Auto Song Structure
Written June 2023
I wanted to learn a little bit about AI, and hopefully make my sightreading a little bit faster.
Preface: what are Song Structure Sheets?
I like making these sheets. Started when playing with parents and bianco because we had to learn a lot of songs fast. good for playing along, and also good for remembering lyrics when you already mostly know how they go.
They have solidified into this format. I am pretty satisfied and know all i need to know on drums.
Maybe more chord information would be useful when playing gutiar, especially if I still don’t know the song. This is when my listens are still relatively low.
Generating them is relatively time-intensive, especially if I have never heard the song again. Lots of counting on fingers.
Idea
I have miraculously avoided any machine learning so far, and I finally wanted to change that. Finding some task that needs pattern recognition is the simplest candidate. Creating these song charts seems well-bounded, and deterministic based on patterns that are easily human-recognizable. This seemed like a good option to get started.
Prior Art
The most popular and obvious effort in this space is Pychorus (article and github). This is an analytical solution to detecting which part of the song is the chorus, by finding note-time similarity binned by tempo. This is a fast and simple solution that works on steady electronic sounds, but the author states hwo chanigng tempos introduce error (one being worked on) and that an AI model would do much better.
The time-lag similarity matrix from pychorus - horizontal black lines represent similarity.
Learning
I first looked at what tools are availible. I wanted to use my own hardware (I paid good money for this GPU) and I wanted to use Python, so looked like pytorch, tensorflow, and scikit-learn were the three most promising options. I picked tensorflow, as they had a set of good audio handling wrappers.
I took their intro course and got down the basics of linear models, the terminology, and other stuff. I came up with a few methods I was considering using:
Clustering by Section
Split the song into overlapping 1-2 second audio clips. Cluster them by similarity. Use the similar times to generate A, B, C, etc sections. If reliable enough, possibly Classify those parts as CHORUS or VERSE etc. This approach is most similar to the model in pychorus, but leverages the power of AI to do clustering, not relying on exact patterns to match.
Problem: Would training a model would have to be done on EACH SONG? How would this work accross genres?
Split by Difference
Split the song into non-overlapping 1-2 second audio clips, staggered at many start times. For two clips, determine how ‘far apart’ those clips are, determining if a transition happened.
Problem: Silent measures? Chords held for more than 1 second? All except the simplest music is too complex for this.
Find Visual Changes
Feed the whole song in as a spectrogram image. Detect vertical lines where the song changes section based only on this.
Problem: Metal and rock spectrograms have almost no perceptible changes between sections.
Getting Started
I knew whatever happened I would need training data - songs labeled into sections. I spent some time thinking up ways to do this in react or tkinter, but found out that Audacity has a built-in labeling system - way better than I could ever make. This generates some nice text files to parse.
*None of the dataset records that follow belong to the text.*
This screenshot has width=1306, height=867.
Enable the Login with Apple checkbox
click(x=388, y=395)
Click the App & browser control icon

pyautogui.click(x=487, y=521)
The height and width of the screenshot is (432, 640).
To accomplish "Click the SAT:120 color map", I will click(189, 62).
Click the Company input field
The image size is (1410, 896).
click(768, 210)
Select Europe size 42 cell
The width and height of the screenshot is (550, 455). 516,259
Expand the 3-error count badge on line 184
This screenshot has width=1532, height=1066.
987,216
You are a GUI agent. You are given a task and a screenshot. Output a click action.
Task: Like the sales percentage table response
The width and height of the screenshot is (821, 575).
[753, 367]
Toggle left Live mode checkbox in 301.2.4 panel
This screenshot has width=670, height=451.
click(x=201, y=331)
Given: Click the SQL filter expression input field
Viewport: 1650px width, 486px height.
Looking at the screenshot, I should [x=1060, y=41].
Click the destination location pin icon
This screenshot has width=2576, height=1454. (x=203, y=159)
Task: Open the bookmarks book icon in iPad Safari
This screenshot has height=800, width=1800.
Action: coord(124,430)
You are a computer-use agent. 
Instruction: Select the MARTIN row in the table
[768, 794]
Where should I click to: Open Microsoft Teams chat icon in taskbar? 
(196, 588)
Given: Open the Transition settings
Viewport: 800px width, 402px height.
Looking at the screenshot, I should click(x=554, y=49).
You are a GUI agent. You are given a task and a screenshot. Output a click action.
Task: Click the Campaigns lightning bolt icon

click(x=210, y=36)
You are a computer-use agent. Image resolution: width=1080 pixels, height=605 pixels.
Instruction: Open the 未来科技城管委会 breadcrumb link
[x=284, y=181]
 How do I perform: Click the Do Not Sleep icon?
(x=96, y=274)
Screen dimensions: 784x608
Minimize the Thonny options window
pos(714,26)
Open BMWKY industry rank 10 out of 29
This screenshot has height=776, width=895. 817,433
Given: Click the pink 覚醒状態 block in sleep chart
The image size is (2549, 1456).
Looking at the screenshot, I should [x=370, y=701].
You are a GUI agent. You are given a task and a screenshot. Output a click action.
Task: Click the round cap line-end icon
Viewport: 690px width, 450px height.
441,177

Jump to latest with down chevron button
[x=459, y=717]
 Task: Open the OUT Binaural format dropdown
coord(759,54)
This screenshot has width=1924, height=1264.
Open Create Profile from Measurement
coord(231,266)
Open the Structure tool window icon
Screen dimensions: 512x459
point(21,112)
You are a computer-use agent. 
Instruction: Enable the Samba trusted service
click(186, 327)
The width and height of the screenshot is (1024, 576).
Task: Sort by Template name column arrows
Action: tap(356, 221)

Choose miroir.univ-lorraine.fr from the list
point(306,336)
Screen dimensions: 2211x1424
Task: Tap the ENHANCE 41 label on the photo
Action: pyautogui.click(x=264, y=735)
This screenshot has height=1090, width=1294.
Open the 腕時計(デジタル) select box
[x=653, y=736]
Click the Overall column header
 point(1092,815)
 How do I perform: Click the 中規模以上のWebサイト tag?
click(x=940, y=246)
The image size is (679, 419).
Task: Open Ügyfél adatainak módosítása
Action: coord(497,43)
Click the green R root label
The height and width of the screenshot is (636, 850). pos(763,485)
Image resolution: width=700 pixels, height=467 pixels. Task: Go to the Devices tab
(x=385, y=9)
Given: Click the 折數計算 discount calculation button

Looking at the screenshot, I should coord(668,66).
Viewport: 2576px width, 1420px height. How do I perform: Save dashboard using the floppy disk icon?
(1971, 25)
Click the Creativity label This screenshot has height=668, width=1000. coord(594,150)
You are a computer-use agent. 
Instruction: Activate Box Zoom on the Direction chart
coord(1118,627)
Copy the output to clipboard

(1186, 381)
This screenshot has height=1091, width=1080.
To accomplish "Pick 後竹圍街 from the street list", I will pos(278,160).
I also was thinking of ways to con my friends leverage the open-source community for helping create these labeled tracks. If audacity is easy enough and everyone has it installed, I would just need a way to let them upload mp3’s and txt’s. I started planning a server and possibly providing a frontend for my own youtube-mp3 service.
However, I decided to keep things quiet and focus on the meat of the problem before spending hours making a data collection service.
An Analytic Solution
I wanted to finish the pipeline from song to sheet, so I started working on the parts after the individual sections of the song are identified. This includes determining tempo, and writing out the length and number of repeats of the other sections.
This could be done with librosa and beat detection. Some simple math sorts repeats out by likelihood, but isn’t perfect. The beat detection is also not perfect, but it is simple enough.
Money machine by 100 gecs works pretty well!
The intro to Pain and Pleasure by Judas Priest does not work…
This, combined with manually labeling the tracks in Audacity, is the minimum we can do to make a useful track chart. This leaves the user with the only need to add lyrics and notes, and then touch up the formatting and colors.
Descision on AI
With the manual solution, I made two charts for songs, and it was pretty quick and easy. Then I realized i was bored, and stopped. AI would be minimally effective, and hard to train. I will have to keep looking for a good project to apply AI to.